My current work exploring some new condition-related capabilities also requires resolving this, so I may develop a possible fix as part of that but I'm currently working in a prototyping capacity in a significantly-modified Terraform Core and so it may take some work to adapt my prototype solution into something we could backport in isolation into the v1.2 series.

[apparentlymart]

I mentioned I would need at least a hacky solution to this bug for another thing I was working on, and that other thing is what turned out to be #31268, and so there are now two commits in that branch which seem to address this problem though at the expense of a non-trivial change to the separation of concerns for who deals with a resource instance having plans.NoOp as its action in the plan:

• 1e75266 (core: Create apply graph nodes even for no-op "changes")
• f8e3286 (core: Do everything except the actual action for plans.NoOp)

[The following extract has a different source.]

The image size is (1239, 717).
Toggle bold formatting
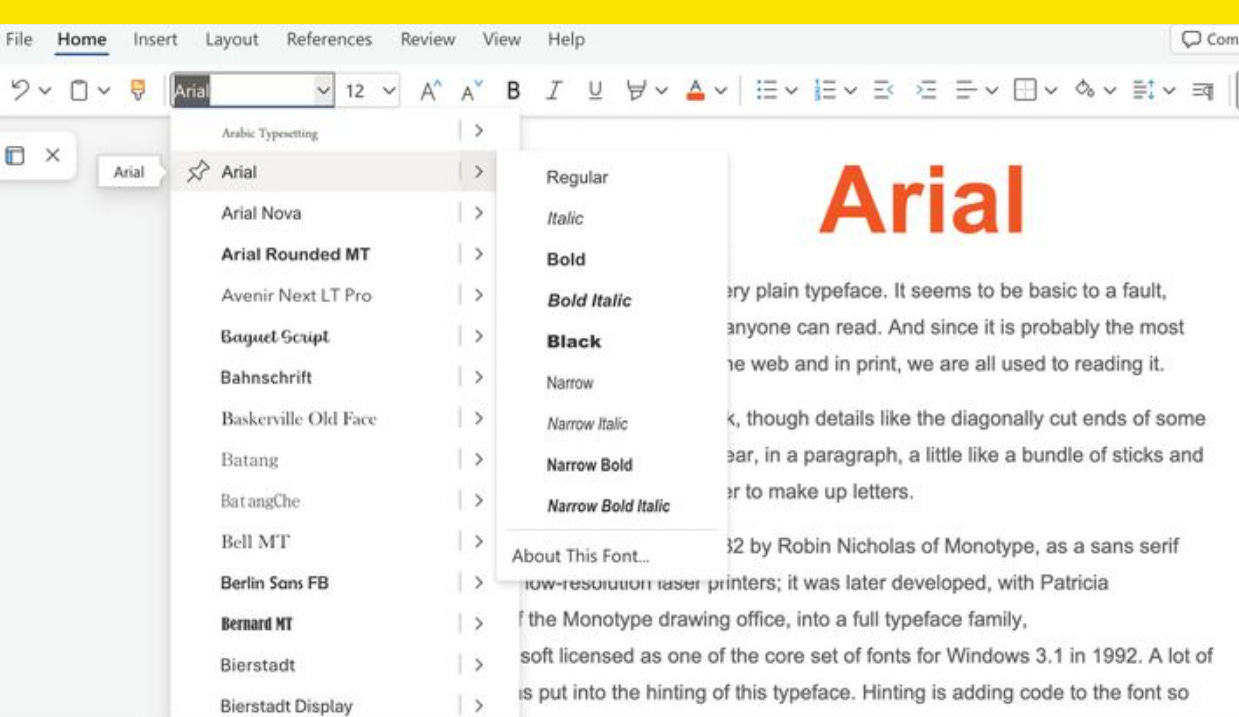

At the very least we'd need to add some tests to these if we want to use them as the basis for a direct solution to this bug. If we intend to backport the fix to v1.2 then we'll probably also want to look for a less invasive way to get there, since the solution I used here is probably a bit too risky for a v1.2 patch release.

[apparentlymart]

I pulled the changes I mentioned in my previous comment, along with some new test cases, into a new PR #31491 so that we can consider it separately from the checks work, which is still in an exploratory phase.

[github-actions]

I'm going to lock this issue because it has been closed for 30 days ⏳. This helps our maintainers find and focus on the active issues.
If you have found a problem that seems similar to this, please open a new issue and complete the issue template so we can capture all the details necessary to investigate further.